● **Supplied text**:
Social media giant spent almost $3.7 million in second quarter.

Facebook Sets Lobbying Record Amid Cambridge Analytica Fallout
The Facebook Inc. logo is displayed on an Apple Inc. iPhone against the backdrop of the Twitter Inc. banner image from Cambridge Analytica’s verified twitter page, displayed on a computer screen in this arranged photograph in London, U.K. (Photographer: Luke MacGregor/Bloomberg)

(Bloomberg) -- Facebook Inc. set a company record for lobbying spending in the second quarter, the period during which Chief Executive Officer Mark Zuckerberg testified before Congress and the social media giant faced ongoing fallout from the Cambridge Analytica scandal.

The company spent almost $3.7 million on influencing federal policy from April to June, according to filings released Friday. That’s an increase of more than $1 million from a year earlier, and up slightly from $3.3 million in the first quarter, when the company set its previous high. Facebook lobbied on data security and privacy, as well as issues including trade, immigration of highly-skilled workers and an online election-ad disclosure bill, the filings show.

● **Collected material**:
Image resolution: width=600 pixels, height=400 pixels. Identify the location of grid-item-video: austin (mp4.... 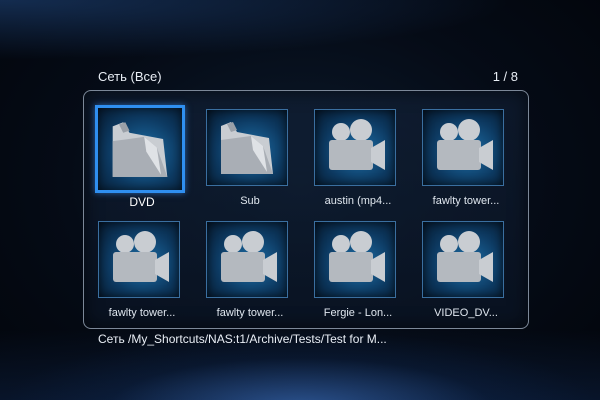
(362, 161).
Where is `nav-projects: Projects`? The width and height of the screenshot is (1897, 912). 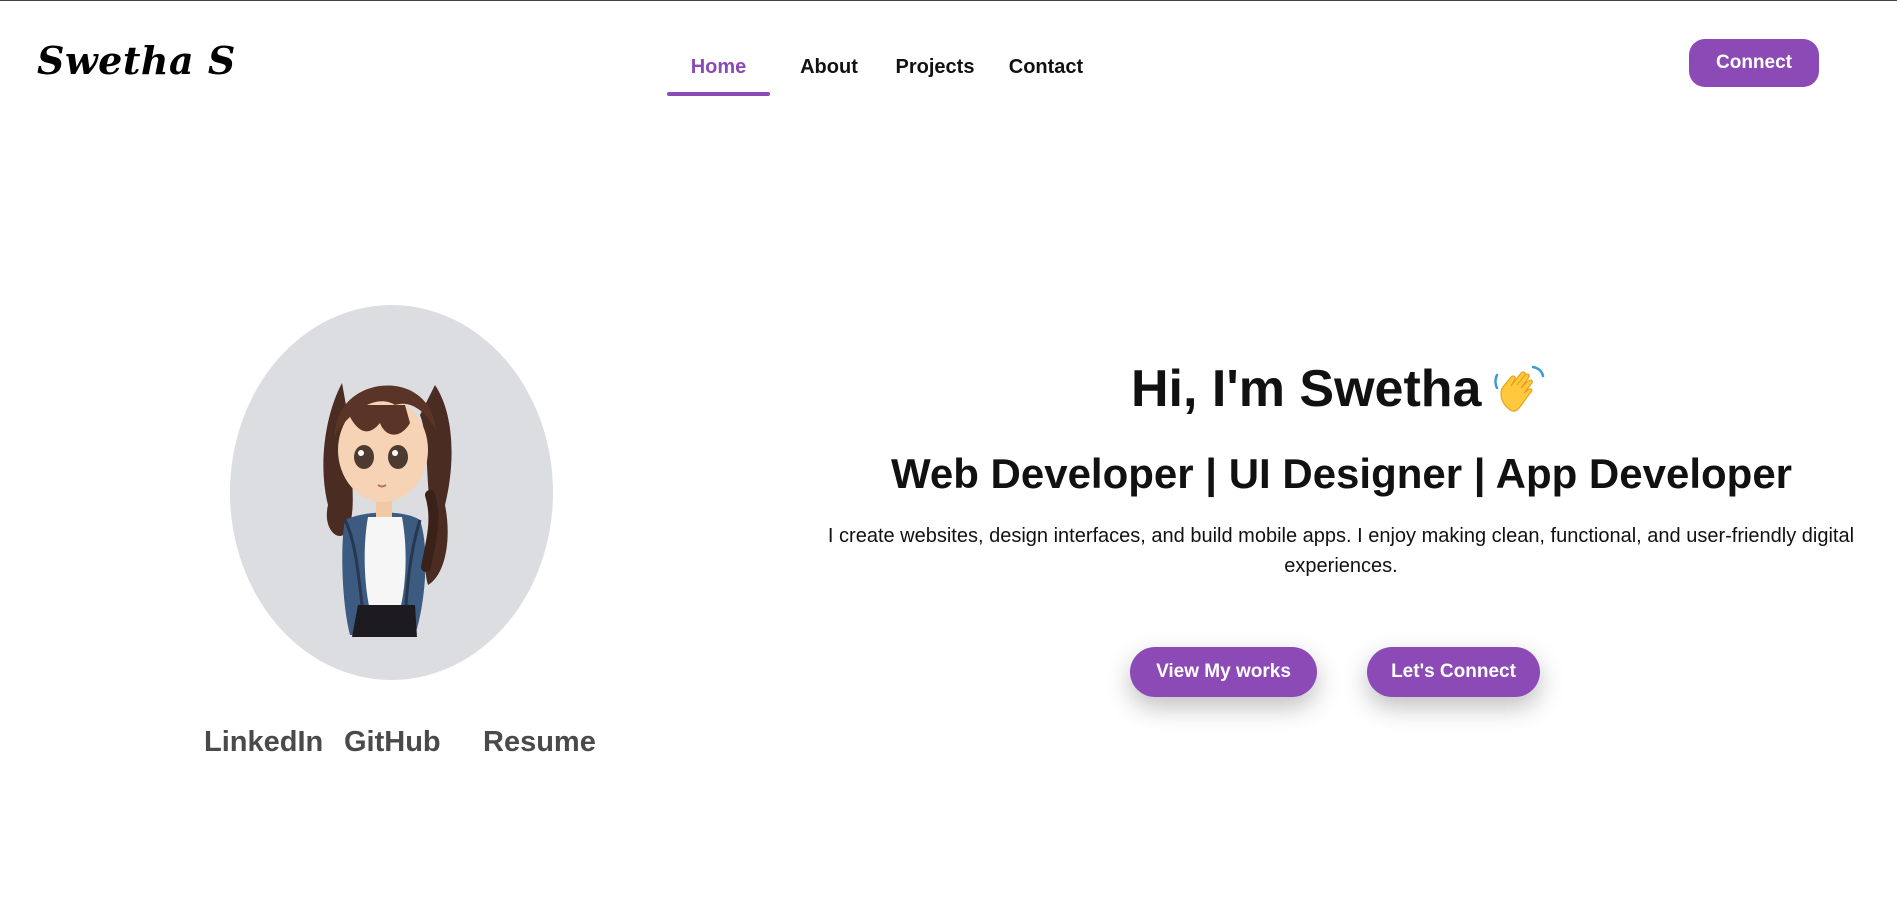 nav-projects: Projects is located at coordinates (935, 70).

● **Instructions**:
A – Transcribe the Facebook lobbying article word for word, starting at "The company spent" and ending at "the filings show.".
B – According to the Facebook lobbying article, how much did the company spend on lobbying in the first quarter?
C – Resume the Facebook lobbying article from the point where it stops.

● **Answers to the exercise**:
A –
The company spent almost $3.7 million on influencing federal policy from April to June, according to filings released Friday. That’s an increase of more than $1 million from a year earlier, and up slightly from $3.3 million in the first quarter, when the company set its previous high. Facebook lobbied on data security and privacy, as well as issues including trade, immigration of highly-skilled workers and an online election-ad disclosure bill, the filings show.

B – $3.3 million.

C –
Technology companies are under pressure from policy makers and the public over growing concern about privacy. Zuckerberg testified for two days before Congress in April after the revelation that the British political consultancy Cambridge Analytica had obtained the data of as many as 87 million Facebook users without their consent.

While Zuckerberg performed better than many expected, and several lawmakers received criticism for ill-informed questions that let him answer in generalities, the hearings made clear that key representatives and senators on both sides of the aisle might be willing to regulate tech companies.

Soon after the hearings, Facebook also named a new head of U.S. public policy, former Federal Communications Commission Chairman Kevin Martin, a Republican.

ZTE Record

Its woes still weren’t over: In June, Facebook faced a renewed round of scorn on Capitol Hill after it disclosed that it had data-sharing partnerships with four Chinese consumer-device makers, including Huawei Technologies Co.

The Chinese smartphone giant spent $50,000 as it pushed back against a proposed ban by the FCC and found itself caught by the Trump administration’s increasing pressure on China over trade and national security.

Another Chinese firm, ZTE, also spent a company record of almost $1.4 million, according to filings, more than five times its previous record of $260,000 as it contended with U.S. moves that had choked off the company’s revenue and pushed it to suspend major operations.

President Donald Trump tweeted in May that he and Chinese leader Xi Jinping were working together to give the No. 2 Chinese telecom equipment maker “a way to get back into business, fast.” The shock announcement came just weeks after the U.S. cut off ZTE from its American suppliers for violating the terms of a 2017 sanctions settlement related to trading with Iran and North Korea.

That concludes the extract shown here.